-- MATERIAL FOR THE TASK follows --

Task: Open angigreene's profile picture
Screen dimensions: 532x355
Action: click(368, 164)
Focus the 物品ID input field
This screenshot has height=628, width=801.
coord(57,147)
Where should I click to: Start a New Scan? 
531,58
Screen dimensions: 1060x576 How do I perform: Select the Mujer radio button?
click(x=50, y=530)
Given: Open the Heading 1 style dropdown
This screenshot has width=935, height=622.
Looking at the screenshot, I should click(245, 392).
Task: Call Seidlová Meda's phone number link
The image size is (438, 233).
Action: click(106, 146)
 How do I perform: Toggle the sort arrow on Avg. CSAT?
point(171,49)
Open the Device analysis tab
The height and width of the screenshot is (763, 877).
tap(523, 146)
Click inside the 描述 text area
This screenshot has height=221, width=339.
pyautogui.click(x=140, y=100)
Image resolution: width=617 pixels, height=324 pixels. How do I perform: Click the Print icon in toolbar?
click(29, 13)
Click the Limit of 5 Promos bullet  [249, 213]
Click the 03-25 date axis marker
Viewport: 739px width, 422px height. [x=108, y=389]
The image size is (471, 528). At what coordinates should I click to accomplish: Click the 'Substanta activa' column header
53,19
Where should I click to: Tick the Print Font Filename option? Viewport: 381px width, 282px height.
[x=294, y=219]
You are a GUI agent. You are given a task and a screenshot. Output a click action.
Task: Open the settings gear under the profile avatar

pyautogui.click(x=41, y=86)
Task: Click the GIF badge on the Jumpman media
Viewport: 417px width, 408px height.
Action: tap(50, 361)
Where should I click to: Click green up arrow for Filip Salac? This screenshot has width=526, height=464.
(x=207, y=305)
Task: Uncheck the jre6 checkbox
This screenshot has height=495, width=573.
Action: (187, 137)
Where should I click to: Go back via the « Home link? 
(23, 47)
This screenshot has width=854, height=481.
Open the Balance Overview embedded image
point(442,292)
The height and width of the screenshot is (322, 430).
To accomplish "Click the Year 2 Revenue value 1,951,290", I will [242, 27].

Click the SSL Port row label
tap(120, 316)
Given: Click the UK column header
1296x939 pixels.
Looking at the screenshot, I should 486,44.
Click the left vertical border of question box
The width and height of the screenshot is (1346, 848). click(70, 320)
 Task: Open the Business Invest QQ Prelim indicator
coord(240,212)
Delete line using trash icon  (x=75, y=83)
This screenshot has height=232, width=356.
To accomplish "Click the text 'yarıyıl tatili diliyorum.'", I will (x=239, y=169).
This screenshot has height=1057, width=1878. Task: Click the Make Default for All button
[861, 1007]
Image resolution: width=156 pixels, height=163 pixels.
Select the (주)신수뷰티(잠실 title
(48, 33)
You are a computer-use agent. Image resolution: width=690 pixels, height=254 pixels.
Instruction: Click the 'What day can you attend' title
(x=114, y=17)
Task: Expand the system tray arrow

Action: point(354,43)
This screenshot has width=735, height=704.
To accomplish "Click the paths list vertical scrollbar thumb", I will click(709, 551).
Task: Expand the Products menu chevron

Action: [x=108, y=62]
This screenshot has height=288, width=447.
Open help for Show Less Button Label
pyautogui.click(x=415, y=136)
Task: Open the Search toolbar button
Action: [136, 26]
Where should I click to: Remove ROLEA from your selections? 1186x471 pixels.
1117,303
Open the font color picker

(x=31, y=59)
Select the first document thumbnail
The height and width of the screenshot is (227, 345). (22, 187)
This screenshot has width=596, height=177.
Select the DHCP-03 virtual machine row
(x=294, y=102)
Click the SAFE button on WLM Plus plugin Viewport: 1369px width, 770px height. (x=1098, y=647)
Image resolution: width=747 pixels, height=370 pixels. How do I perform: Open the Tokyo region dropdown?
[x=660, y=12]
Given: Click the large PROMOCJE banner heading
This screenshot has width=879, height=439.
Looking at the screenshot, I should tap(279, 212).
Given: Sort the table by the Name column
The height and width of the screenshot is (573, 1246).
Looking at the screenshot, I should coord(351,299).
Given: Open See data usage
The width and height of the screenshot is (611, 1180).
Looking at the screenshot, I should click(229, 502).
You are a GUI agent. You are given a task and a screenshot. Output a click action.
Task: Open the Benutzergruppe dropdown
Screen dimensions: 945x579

-- MATERIAL FOR THE TASK concluded --

• [TASK DETAILS] The listing must be repeated in full, with nothing altered.

• [RESULT OF THE TASK]
Task: Open angigreene's profile picture
Screen dimensions: 532x355
Action: click(368, 164)
Focus the 物品ID input field
This screenshot has height=628, width=801.
coord(57,147)
Where should I click to: Start a New Scan? 
531,58
Screen dimensions: 1060x576 How do I perform: Select the Mujer radio button?
click(x=50, y=530)
Given: Open the Heading 1 style dropdown
This screenshot has width=935, height=622.
Looking at the screenshot, I should click(245, 392).
Task: Call Seidlová Meda's phone number link
The image size is (438, 233).
Action: click(106, 146)
 How do I perform: Toggle the sort arrow on Avg. CSAT?
point(171,49)
Open the Device analysis tab
The height and width of the screenshot is (763, 877).
tap(523, 146)
Click inside the 描述 text area
This screenshot has height=221, width=339.
pyautogui.click(x=140, y=100)
Image resolution: width=617 pixels, height=324 pixels. How do I perform: Click the Print icon in toolbar?
click(29, 13)
Click the Limit of 5 Promos bullet  [249, 213]
Click the 03-25 date axis marker
Viewport: 739px width, 422px height. [x=108, y=389]
The image size is (471, 528). At what coordinates should I click to accomplish: Click the 'Substanta activa' column header
53,19
Where should I click to: Tick the Print Font Filename option? Viewport: 381px width, 282px height.
[x=294, y=219]
You are a GUI agent. You are given a task and a screenshot. Output a click action.
Task: Open the settings gear under the profile avatar

pyautogui.click(x=41, y=86)
Task: Click the GIF badge on the Jumpman media
Viewport: 417px width, 408px height.
Action: tap(50, 361)
Where should I click to: Click green up arrow for Filip Salac? This screenshot has width=526, height=464.
(x=207, y=305)
Task: Uncheck the jre6 checkbox
This screenshot has height=495, width=573.
Action: (187, 137)
Where should I click to: Go back via the « Home link? 
(23, 47)
This screenshot has width=854, height=481.
Open the Balance Overview embedded image
point(442,292)
The height and width of the screenshot is (322, 430).
To accomplish "Click the Year 2 Revenue value 1,951,290", I will [242, 27].

Click the SSL Port row label
tap(120, 316)
Given: Click the UK column header
1296x939 pixels.
Looking at the screenshot, I should 486,44.
Click the left vertical border of question box
The width and height of the screenshot is (1346, 848). click(70, 320)
 Task: Open the Business Invest QQ Prelim indicator
coord(240,212)
Delete line using trash icon  (x=75, y=83)
This screenshot has height=232, width=356.
To accomplish "Click the text 'yarıyıl tatili diliyorum.'", I will (x=239, y=169).
This screenshot has height=1057, width=1878. Task: Click the Make Default for All button
[861, 1007]
Image resolution: width=156 pixels, height=163 pixels.
Select the (주)신수뷰티(잠실 title
(48, 33)
You are a computer-use agent. Image resolution: width=690 pixels, height=254 pixels.
Instruction: Click the 'What day can you attend' title
(x=114, y=17)
Task: Expand the system tray arrow

Action: point(354,43)
This screenshot has width=735, height=704.
To accomplish "Click the paths list vertical scrollbar thumb", I will click(709, 551).
Task: Expand the Products menu chevron

Action: [x=108, y=62]
This screenshot has height=288, width=447.
Open help for Show Less Button Label
pyautogui.click(x=415, y=136)
Task: Open the Search toolbar button
Action: [136, 26]
Where should I click to: Remove ROLEA from your selections? 1186x471 pixels.
1117,303
Open the font color picker

(x=31, y=59)
Select the first document thumbnail
The height and width of the screenshot is (227, 345). (22, 187)
This screenshot has width=596, height=177.
Select the DHCP-03 virtual machine row
(x=294, y=102)
Click the SAFE button on WLM Plus plugin Viewport: 1369px width, 770px height. (x=1098, y=647)
Image resolution: width=747 pixels, height=370 pixels. How do I perform: Open the Tokyo region dropdown?
[x=660, y=12]
Given: Click the large PROMOCJE banner heading
This screenshot has width=879, height=439.
Looking at the screenshot, I should tap(279, 212).
Given: Sort the table by the Name column
The height and width of the screenshot is (573, 1246).
Looking at the screenshot, I should coord(351,299).
Given: Open See data usage
The width and height of the screenshot is (611, 1180).
Looking at the screenshot, I should click(229, 502).
You are a GUI agent. You are given a task and a screenshot. Output a click action.
Task: Open the Benutzergruppe dropdown
Screen dimensions: 945x579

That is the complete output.